CNN's Anderson Cooper flees set on air amid incoming missile threat in Israel: ‘We should probably go'
The team evacuated the set and moved to underground bomb shelters while still on the air. Cooper was speaking to CNN's chief international correspondent Clarissa Ward and Jerusalem correspondent Jeremy Diamond at 3 a.m. local time when air raid sirens and phone alerts began to blare.
'I should just say that we're now hearing an alert,' Ward said.
'So these are the alerts that go out on all of our phones when you're in Israel,' Cooper said. 'It's a 10-minute warning of incoming missiles or something incoming from Iran. ... Now the location we're in has a verbal alarm telling people to go down into bomb shelters.'
The crew then had a 10-minute window to 'get down into a bomb shelter, and we'll continue to try to broadcast from that bomb shelter, and even if we can, on the way down.'
'Should we go down, or do you want to finish this?' Ward asked.
'We should probably go down,' Cooper responded with a laugh.
'Are we able to do that?' he asked a camera operator.
Ward and Diamond discussed the growing crisis between Iran and Israel as the crew began preparing to move the equipment to keep the broadcast going.
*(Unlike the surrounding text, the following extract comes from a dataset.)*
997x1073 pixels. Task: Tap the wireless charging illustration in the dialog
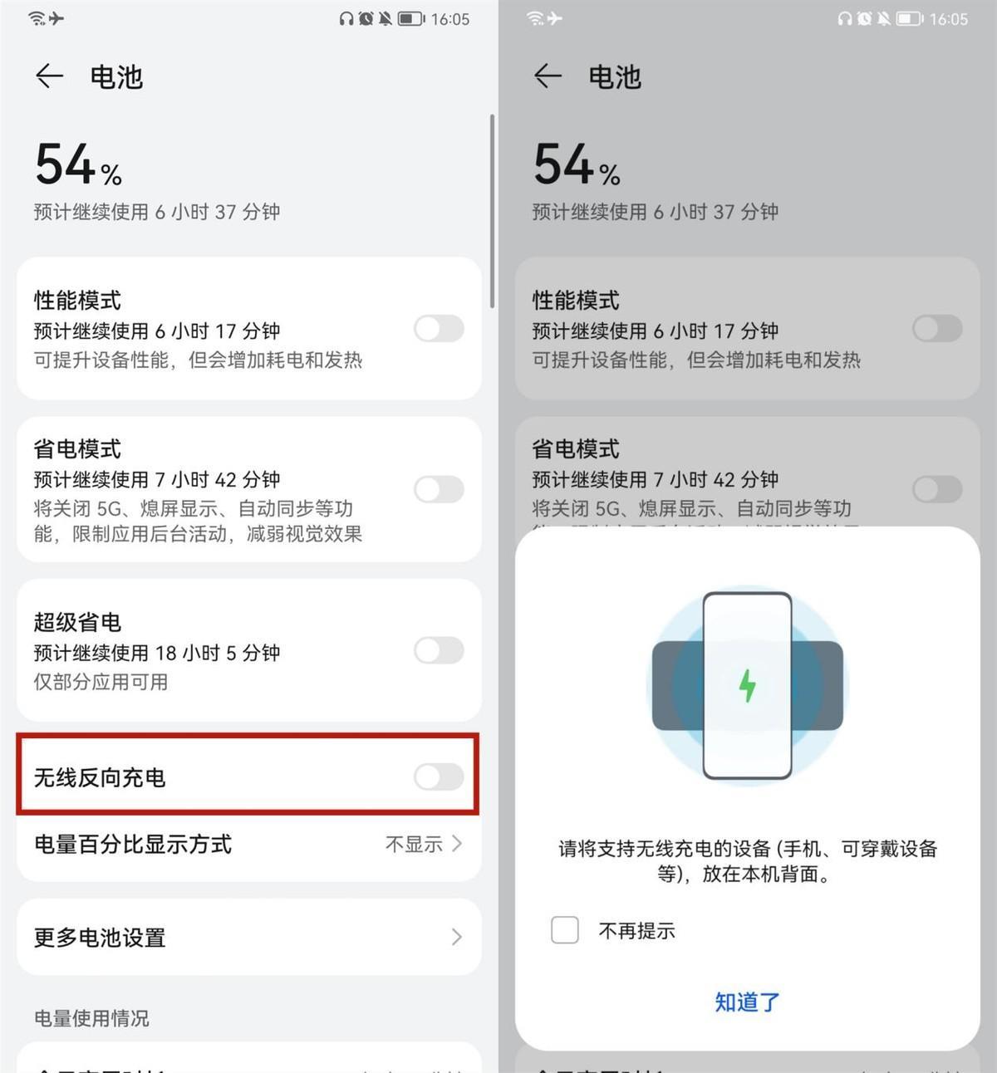(x=747, y=686)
Ward and Diamond noted how American attacks on Iran's nuclear production facilities could lead to attacks from Iranian proxy groups in the area.
'This is the first time today that we have had an alarm like this,' Cooper said. 'It's obviously something that many here in Tel Aviv have gotten used to over the last 10 or 11 days since this began. We saw one. There was one alarm shortly after, several hours after the first strike, the strikes on Iran by the United States. This is the first one we've had this morning.'
CNN lost signal for a short period of time as Cooper, Ward, and Diamond discussed the Iranian missile attacks and the impact they were having on regular life in Israel as they moved to the shelter.
President Donald Trump entered Israel's war with Iran on Sunday local time, striking three Iranian nuclear facilities he claimed were 'completely, totally obliterated.'
On Monday, Israel launched strikes on Tehran, the Iranian capital, as well as access routes to Fordo, one of three nuclear enrichment sites targeted by American bombs.
Strikes between Iran and Israel have continued as world leaders demand de-escalation or risk a broader crisis across the Middle East and internationally.
U.S. military and intelligence officials have found possible indications that militias backed by Iran were preparing to attack American bases in Iraq and possibly Syria.
Iranian Supreme Leader Ayatollah Ali Khamenei has yet to make any public statements more than 36 hours after the attacks by the United States.